Simon Clarke, Chief Executive Officer of the Company, stated, “We are pleased to move forward with spinning out this large-scale and advanced-stage uranium project for the benefit of our shareholders.   The Macusani Project is one of the world’s largest undeveloped uranium projects whose ease of extraction, “near surface” and high purity characteristics position it with the potential to be one of the lowest cost sources of uranium globally. With mounting concerns around energy security and climate change, Macusani is strategically located in the Americas, and we believe it can play a large role in the transition to zero emission base-load electricity generation that the world requires. To fully realize its potential and to provide maximum value to our shareholders we believe it needs to be in a stand-alone public company.”

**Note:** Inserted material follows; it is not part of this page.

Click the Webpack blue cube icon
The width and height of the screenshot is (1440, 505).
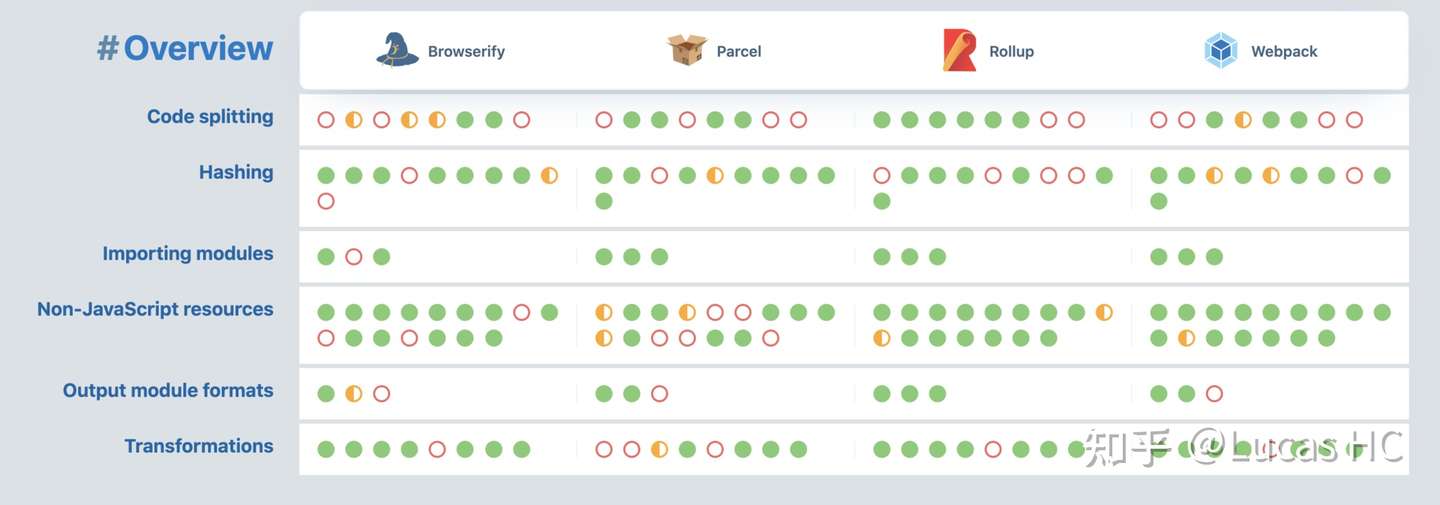click(x=1221, y=50)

Details of the Transaction


Pursuant to the terms of the Arrangement Agreement, the Transaction will involve the transfer of ownership of Macusani Uranium S.A.C., a Peruvian subsidiary of the Company, to International Uranium in consideration for receipt of the Consideration Shares. Immediately following receipt of the Consideration Shares, the Company intends to distribute the Consideration Shares to its existing common shareholders on a pro rata basis. The Distribution will be conducted along with the Transaction under a plan of arrangement in accordance with the Business Corporations Act (British Columbia). The Company has not yet determined a record date for shareholders entitled to participate in the Distribution and will issue a further news release once such a determination has been made.

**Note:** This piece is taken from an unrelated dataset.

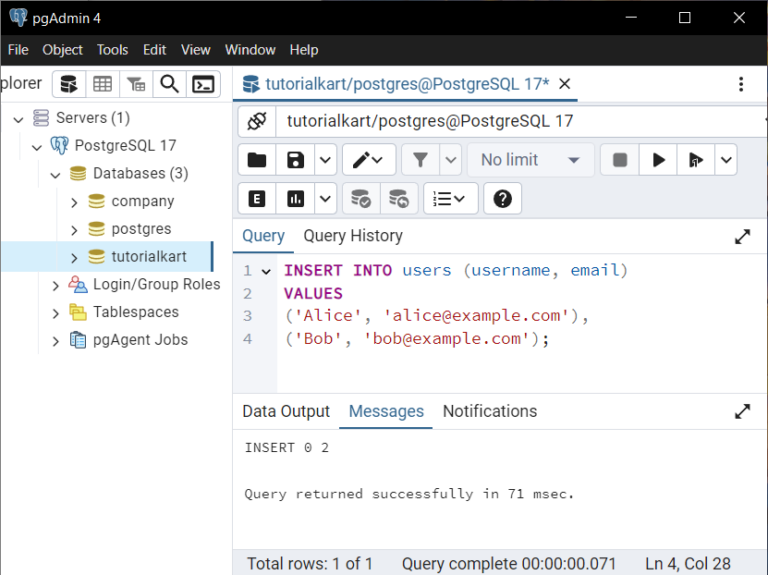Open the query tool help icon
Image resolution: width=768 pixels, height=575 pixels.
502,199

Following completion of the Transaction, International Uranium will have ownership and control over the Macusani Project. It is intended that management of International Uranium will be comprised of nominees of the Company, and the Company will arrange for the continuity of the existing development team in Peru. The Company will retain the right to participate in any future commercially viable discoveries of lithium mineralization on the Macusani Project and the concessions transferred to International Uranium as part of the Transaction. International Uranium will be permitted to participate in any future commercially viable discoveries of uranium mineralization on the remaining mineral concessions which comprise the Company’s Falchani lithium project and associated exploration concessions which have been retained by the Company.


The Company and International Uranium are at arms-length. Completion of the Transaction remains subject to a number of conditions, including the receipt of the approval of the shareholders of each of the Company and International Uranium, the approval of the Supreme Court of British Columbia, International Uranium having received approval of the TSX Venture Exchange, completion of the Consolidation and the Concurrent Financing, International Uranium having no less than C$5,000,000 of available cash on hand prior to completion of the Concurrent Financing and after deducting the expenses associated with the Transaction, International Uranium having completed the divestiture of its existing business, and the completion of customary closing deliverables.

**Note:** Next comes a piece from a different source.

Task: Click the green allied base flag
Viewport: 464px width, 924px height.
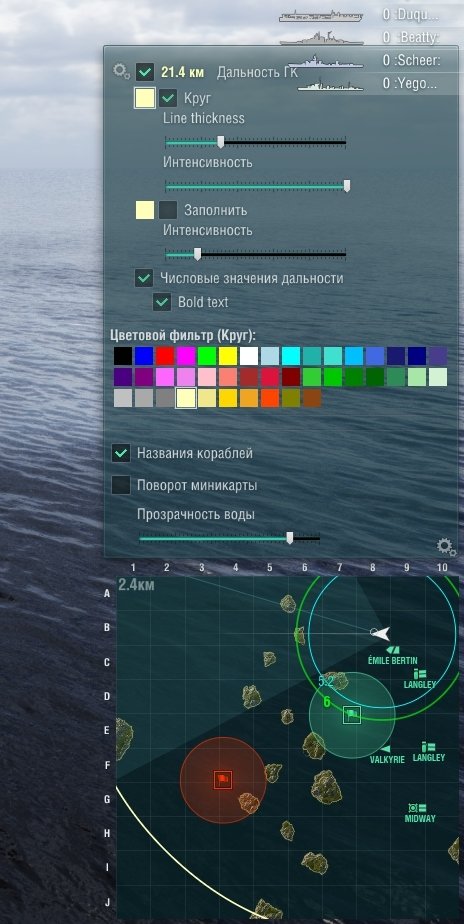Action: pyautogui.click(x=352, y=715)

The Transaction constitutes a “Change of Business” for International Uranium, in accordance with the policies of the TSX Venture Exchange, as a result trading in the common shares of International Uranium has been halted pending completion of certain required filings with the TSX Venture Exchange and is expected to remain halted until completion of the Transaction.


About American Lithium


American Lithium is actively engaged in the development of large-scale lithium projects within mining-friendly jurisdictions throughout the Americas. The Company is currently focused on the continued development of its strategically located TLC Lithium Claystone Project in the richly mineralized Esmeralda lithium district in Nevada, as well as continuing to advance its Falchani Lithium Project and Macusani Uranium Projects in southeastern Peru. All three projects, TLC, Falchani and Macusani have been through robust preliminary economic assessments, exhibit strong significant expansion potential and enjoy strong community support. Pre-feasibility is well advanced at Falchani and has commenced at TLC.